The central mechanism is the premature activation of pancreatic pro-enzymes (especially trypsinogen) within the pancreatic acinar cells. Normally, these enzymes are only activated in the duodenum. Intracellular activation leads to autodigestion of the pancreatic parenchyma and surrounding adipose tissue (fat necrosis). This triggers a massive release of inflammatory mediators (cytokines) into the systemic circulation, leading to systemic inflammatory response syndrome (SIRS). Increased capillary permeability results in 'third-spacing' of fluid, leading to hypovolaemia, hypotension, and organ failure. Pathologically, it is divided into interstitial oedematous pancreatitis and necrotising pancreatitis, the latter of which has a much higher mortality rate due to the risk of secondary infection.

Patients appear acutely unwell, often with tachycardia and tachypnoea. Abdominal examination shows epigastric tenderness with guarding; in severe cases, there may be paralytic ileus (absent bowel sounds). Rare signs of haemorrhagic pancreatitis include Cullen's sign (periumbilical bruising) and Grey-Turner's sign (flank bruising). Evaluation of severity using the 'PANCREAS' (Glasgow) score is vital: P-PaO2 <8kPa, A-Age >55, N-Neutrophils (WBC >15), C-Calcium <2mmol/L, R-Renal (Urea >16), E-Enzymes (LDH >600 or AST >200), A-Albumin <32g/L, S-Sugar (Glucose >10). A score of 3 or more indicates severe pancreatitis and warrants high-dependency care. Complications can be early (ARDS, AKI, shock) or late (pancreatic pseudocyst 4-6 weeks later, or abscess). Chronic pancreatitis may follow recurrent acute episodes, leading to exocrine and endocrine insufficiency (diabetes).

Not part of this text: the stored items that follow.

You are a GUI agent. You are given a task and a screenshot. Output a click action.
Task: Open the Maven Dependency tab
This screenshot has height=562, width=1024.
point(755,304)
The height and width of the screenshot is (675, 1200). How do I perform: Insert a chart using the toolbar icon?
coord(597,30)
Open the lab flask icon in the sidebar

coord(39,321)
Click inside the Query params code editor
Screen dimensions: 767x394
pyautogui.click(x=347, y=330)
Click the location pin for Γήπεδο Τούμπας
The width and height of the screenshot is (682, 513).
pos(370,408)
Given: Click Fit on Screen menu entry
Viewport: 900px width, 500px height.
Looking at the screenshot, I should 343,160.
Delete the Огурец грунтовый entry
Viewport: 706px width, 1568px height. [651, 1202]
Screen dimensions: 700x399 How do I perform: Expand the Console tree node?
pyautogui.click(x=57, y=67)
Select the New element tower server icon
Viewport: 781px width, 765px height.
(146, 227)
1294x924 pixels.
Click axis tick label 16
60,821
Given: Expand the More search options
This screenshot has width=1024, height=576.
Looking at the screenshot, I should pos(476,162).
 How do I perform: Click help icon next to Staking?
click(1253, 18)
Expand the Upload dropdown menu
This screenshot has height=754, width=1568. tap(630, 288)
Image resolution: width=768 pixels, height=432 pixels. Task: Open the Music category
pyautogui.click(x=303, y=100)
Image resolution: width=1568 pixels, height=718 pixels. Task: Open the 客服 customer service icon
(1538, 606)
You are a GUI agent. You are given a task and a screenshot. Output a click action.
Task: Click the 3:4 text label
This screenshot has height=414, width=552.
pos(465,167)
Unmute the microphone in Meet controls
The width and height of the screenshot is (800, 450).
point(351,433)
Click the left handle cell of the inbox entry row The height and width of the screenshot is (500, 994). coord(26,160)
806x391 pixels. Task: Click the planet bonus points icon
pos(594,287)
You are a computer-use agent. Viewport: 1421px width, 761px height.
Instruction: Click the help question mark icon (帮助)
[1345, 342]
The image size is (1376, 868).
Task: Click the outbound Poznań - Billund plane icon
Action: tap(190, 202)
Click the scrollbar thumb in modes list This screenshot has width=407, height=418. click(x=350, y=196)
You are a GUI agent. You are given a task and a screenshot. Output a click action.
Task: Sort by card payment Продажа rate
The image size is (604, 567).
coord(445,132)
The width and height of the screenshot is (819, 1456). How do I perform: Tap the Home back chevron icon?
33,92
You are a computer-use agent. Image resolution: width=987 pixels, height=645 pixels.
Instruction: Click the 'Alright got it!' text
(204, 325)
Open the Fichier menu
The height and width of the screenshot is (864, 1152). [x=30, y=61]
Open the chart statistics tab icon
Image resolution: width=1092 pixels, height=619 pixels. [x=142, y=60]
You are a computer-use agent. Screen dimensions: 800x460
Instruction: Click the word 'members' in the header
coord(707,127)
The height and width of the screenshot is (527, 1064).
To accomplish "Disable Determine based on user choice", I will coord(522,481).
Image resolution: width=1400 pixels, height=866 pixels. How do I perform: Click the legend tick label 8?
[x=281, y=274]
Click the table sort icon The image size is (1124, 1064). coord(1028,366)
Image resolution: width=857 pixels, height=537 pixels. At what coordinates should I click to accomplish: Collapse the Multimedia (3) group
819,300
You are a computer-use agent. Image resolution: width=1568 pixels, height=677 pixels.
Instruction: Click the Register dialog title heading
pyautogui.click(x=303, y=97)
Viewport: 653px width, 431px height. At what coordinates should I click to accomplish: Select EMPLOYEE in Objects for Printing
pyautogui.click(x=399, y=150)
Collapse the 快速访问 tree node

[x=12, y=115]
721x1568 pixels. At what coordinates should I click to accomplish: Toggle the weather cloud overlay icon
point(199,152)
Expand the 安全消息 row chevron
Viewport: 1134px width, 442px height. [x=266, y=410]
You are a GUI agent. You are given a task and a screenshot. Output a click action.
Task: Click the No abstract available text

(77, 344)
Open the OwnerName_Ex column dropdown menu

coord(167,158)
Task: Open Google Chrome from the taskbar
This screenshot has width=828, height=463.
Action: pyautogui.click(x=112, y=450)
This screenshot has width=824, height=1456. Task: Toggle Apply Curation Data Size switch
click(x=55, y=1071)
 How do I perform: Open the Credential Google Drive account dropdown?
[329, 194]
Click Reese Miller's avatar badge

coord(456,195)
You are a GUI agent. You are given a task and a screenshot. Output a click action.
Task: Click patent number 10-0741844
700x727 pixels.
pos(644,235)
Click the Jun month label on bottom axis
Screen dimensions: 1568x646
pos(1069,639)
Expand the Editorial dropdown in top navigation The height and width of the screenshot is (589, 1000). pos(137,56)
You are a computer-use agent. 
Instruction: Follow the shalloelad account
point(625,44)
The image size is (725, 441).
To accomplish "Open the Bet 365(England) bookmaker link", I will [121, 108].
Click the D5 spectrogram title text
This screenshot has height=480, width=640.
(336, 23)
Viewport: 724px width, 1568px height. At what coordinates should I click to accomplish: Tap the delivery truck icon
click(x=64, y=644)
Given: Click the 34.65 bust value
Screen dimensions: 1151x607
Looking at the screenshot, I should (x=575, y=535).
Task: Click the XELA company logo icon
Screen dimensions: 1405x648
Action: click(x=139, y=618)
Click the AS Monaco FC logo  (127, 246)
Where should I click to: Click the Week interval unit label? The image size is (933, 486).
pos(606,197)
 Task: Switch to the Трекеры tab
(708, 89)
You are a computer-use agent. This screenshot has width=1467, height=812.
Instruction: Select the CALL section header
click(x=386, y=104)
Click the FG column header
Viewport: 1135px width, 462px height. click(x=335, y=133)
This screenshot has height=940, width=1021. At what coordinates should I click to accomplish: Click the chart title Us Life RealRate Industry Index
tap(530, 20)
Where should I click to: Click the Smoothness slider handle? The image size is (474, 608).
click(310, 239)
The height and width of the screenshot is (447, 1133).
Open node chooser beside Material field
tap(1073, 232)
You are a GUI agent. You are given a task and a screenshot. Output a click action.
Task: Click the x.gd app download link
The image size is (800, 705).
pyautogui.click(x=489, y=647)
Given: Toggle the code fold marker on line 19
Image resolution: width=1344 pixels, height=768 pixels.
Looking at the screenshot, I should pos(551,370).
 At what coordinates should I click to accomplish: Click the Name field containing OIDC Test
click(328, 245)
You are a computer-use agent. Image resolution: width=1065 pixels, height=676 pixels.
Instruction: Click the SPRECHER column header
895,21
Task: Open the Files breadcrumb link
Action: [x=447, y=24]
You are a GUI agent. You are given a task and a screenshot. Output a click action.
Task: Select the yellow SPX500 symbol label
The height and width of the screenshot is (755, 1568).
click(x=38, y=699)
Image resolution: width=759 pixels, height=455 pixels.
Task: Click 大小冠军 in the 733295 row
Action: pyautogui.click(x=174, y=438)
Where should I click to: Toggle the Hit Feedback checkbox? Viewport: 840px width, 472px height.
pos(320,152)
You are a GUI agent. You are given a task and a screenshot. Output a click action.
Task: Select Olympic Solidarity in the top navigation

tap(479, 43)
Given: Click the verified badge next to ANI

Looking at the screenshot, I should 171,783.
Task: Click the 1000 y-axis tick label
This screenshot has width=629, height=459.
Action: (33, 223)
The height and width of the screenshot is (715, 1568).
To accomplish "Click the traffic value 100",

Bloods: Serum Amylase (immediate) or Lipase (more specific); FBC, U&Es, LFTs (high ALT suggests gallstones), CRP, Glucose, Calcium, Arterial Blood Gas (for PaO2). Imaging: Transabdominal Ultrasound (to look for gallstones/biliary dilatation). Chest X-ray (to rule out perforated viscus). CT Abdomen with contrast (indicated if the diagnosis is uncertain or if symptoms persist/worsen after 72 hours to assess for necrosis).

Acute: ABCDE approach. Aggressive IV fluid resuscitation (e.g., 250–500 mL/h of isotonic crystalloid initially). High-flow oxygen. Analgesia (IV Morphine or Pethidine). Nutrition: Enteral nutrition is preferred over TPN if the patient can tolerate it. Treatment of Cause: If gallstone-induced and the patient has cholangitis or jaundice, urgent ERCP (within 24-72 hours) is indicated. Laparoscopic cholecystectomy should be performed during the same admission for gallstone pancreatitis. Antibiotics: Only for proven infection (e.g., infected necrosis), usually Carbapenems.